It happened at the church parking lot. I set back the van and crashed into another car. Before we even took off for youth camp.
It was a rental car and we hadn´t yet left the city. So the company sent someone around. His order after taking pictures of the scratch and broken indicator was this:
„For the rest of the week you don´t set back the car without somebody assisting you from the outside.“
I hate to admit that I need help. That was why in that situation I hadn´t asked one of my leaders or teenagers. And of course it was just setting back a couple of meters.
Many times in life we underestimate our blind spots. We think we don´t need help. We´ll be fine.
But we are not. We cause accidents we don´t necessarily have to.
That´s stupid. And expensive.
Why not invite feedback from the beginning? It could be worth the effort.
Here is what I recommend:
> Initiate the meeting. Otherwise it won´t happen.
Nothing just happens. On the flip side: Sometimes I wonder what is possible when I take initiative.
In the last couple of weeks I had many conversations. Conversations about my current situation. Conversations that were really helpful.
None of them would have happened if I haven´t had shown a certain level of initiative. Either by sending an e-mail and asking for a meeting or even by showing up at the other side of the world.
So get on the phone today. Or write that e-mail. Or drive to the house of the person you want to talk to. Do whatever is necessary to have that conversation you know you should have.
> Ask questions. In the long haul it´s better than pretending to know it all.
Many times I want people to think that I have it all together. Although I know for sure that the right thing would be to humble myself and ask questions.
To ask questions is actually a sign of strength. So why not get out your notepad now and write down five to ten questions to bring into your next meeting?
Or use these 20 questions to ask other leaders.
> Dare to ask people for advice. Even if you don´t know them well.
I´m always afraid to bother people. That´s why I probably miss out on a lot of opportunities to learn new things and get fresh insight. Not a good thing.
Because I actually know that others are willing to be at help. Sure, they´re busy but my approach will probably honor them.
It is important though to ask politely and of course to come prepared.
> Invest into a coffee or meal. It´s cheaper than fixing stuff afterwards.

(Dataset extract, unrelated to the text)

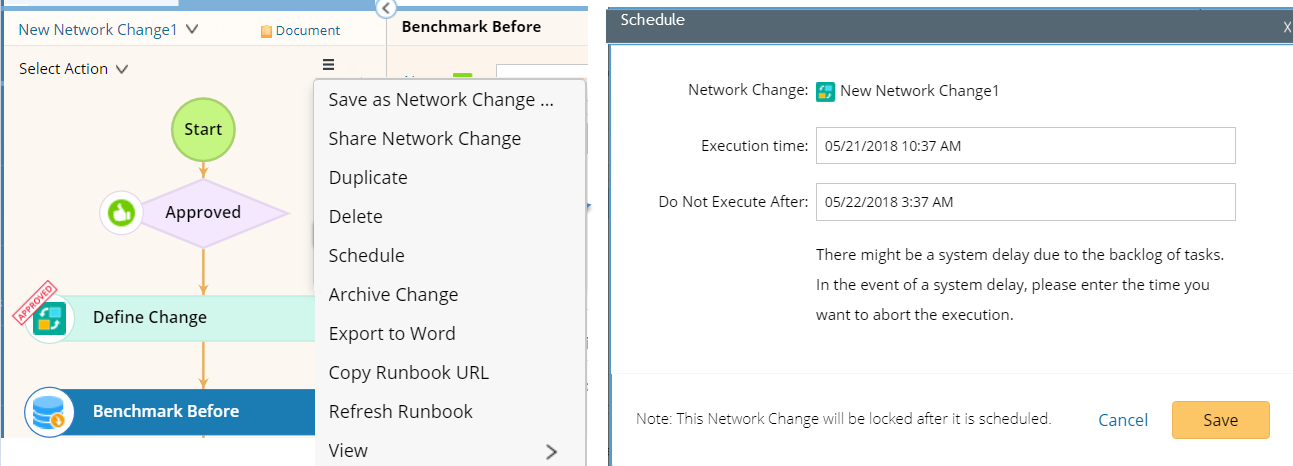Click the Network Change icon in Schedule dialog

tap(826, 91)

This is especially true when it comes to marriage counseling or church consulting.
You might think you can´t effort to take someone out to the coffee shop or restaurant. However, the truth is: You can´t effort to end up paying for a divorce or recovering from burnout.
Even meeting someone in another city or even country can be worth the effort.
Dare to spend the money today so that you can see the results tomorrow.
How important is it to you to invite feedback? How do you do it?